Elvis’s library card is what he would have shown to be able to check out this book.
Just saying…
Joe Carlson | August 9, 2012 at 7:25 pm
Lizz: The Daily Mail, which Sadie links to, calls it a library card as does The Huffington Post, which picked up the story from the Mail. Perhaps the nomenclature dates back 65 years when you had to “sign” the card for each book you were borrowing, which of course we haven’t done for decades. Also, it was a high school library not a public library so maybe things work differently. I never had a “library card” in high school but I remember borrowing books from the school I attended.
Ash | August 10, 2012 at 1:55 am
Tom – We’re going to be printing paper as soon as possible, totally understand your feelings on the topic.
Plus, in case you missed it, we opened a brand new independent brick and mortar bookshop today. So, bookstore news.

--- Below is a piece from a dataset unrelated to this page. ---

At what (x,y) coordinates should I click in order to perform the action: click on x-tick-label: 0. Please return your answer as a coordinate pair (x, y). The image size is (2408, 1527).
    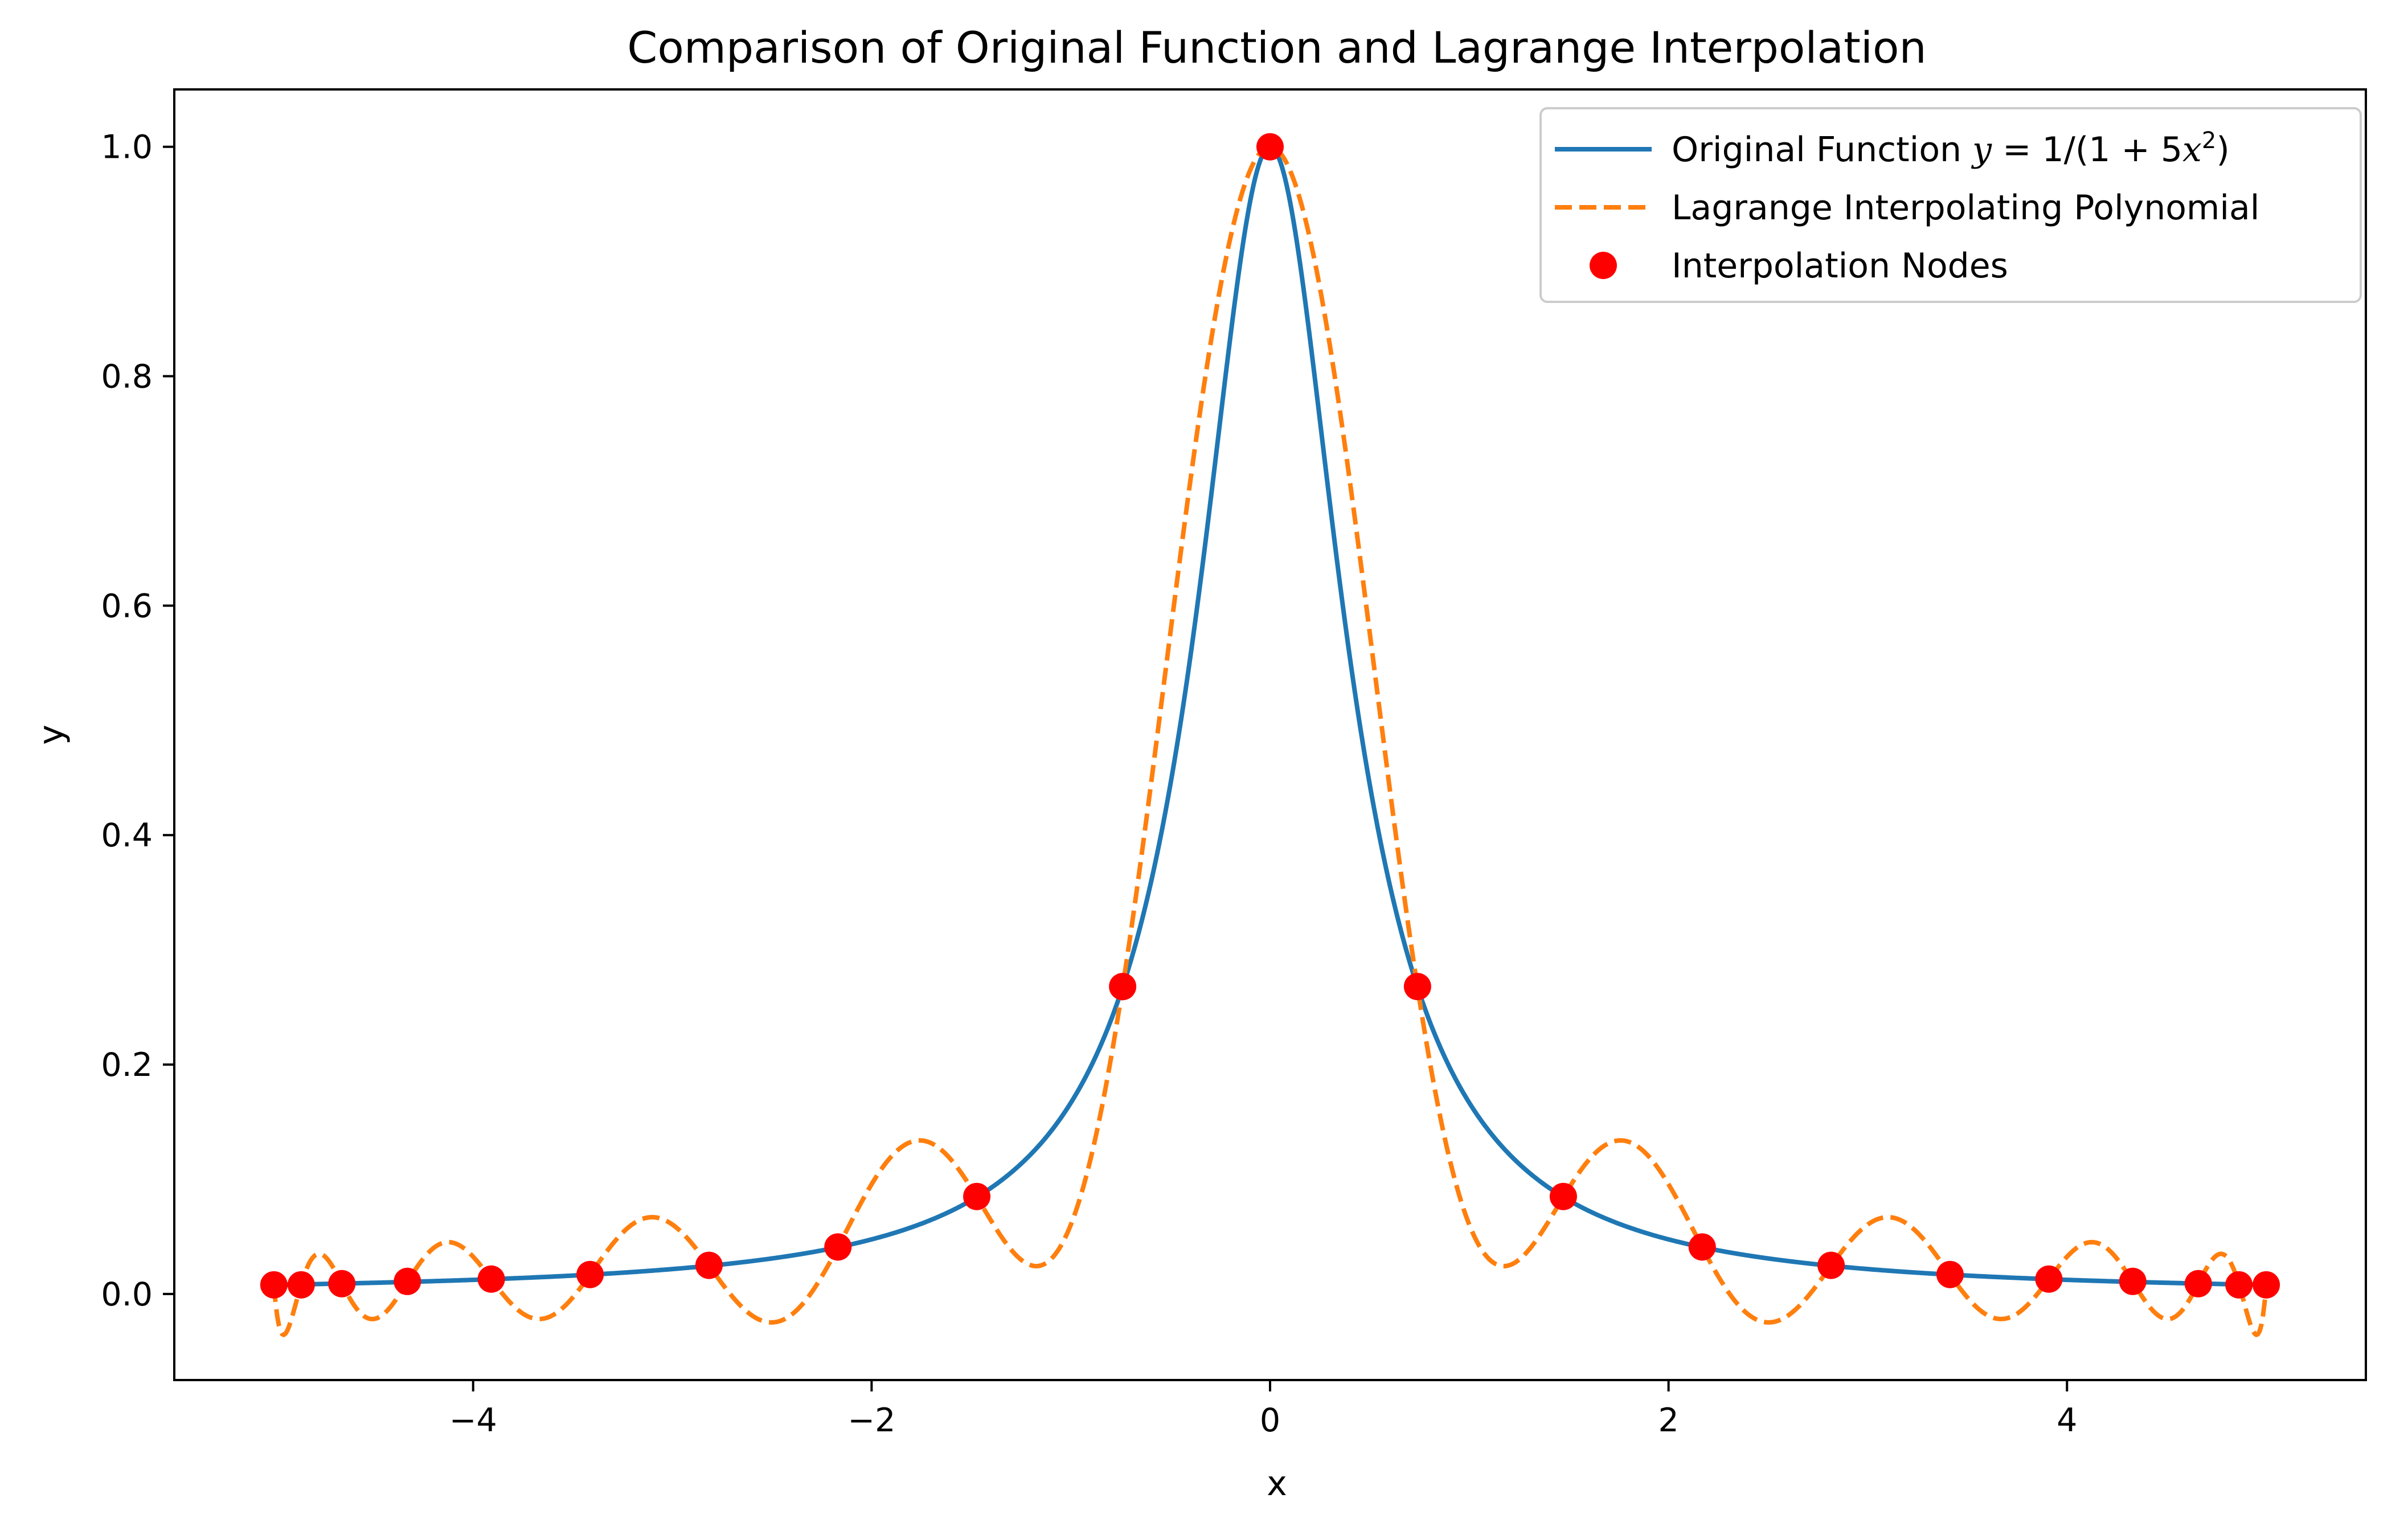
    Looking at the image, I should click on (1270, 1420).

Spirit Bear | August 10, 2012 at 2:16 am
Joe Carlson: Just because they say its so, doesn’t make it so. Lizz is absolutely correct. This was not Elvis’s library card, but rather the book card that you signed when you checked out the particular book. It would go inside the book and as you can see, everyone who checked it out would sign it. It would be stamped when you borrowed the book… that way they’d know if it was returned on time. So Lizz is correct and the Daily Mail and Huffington Post failed to vet this story. Big fail but no surprise.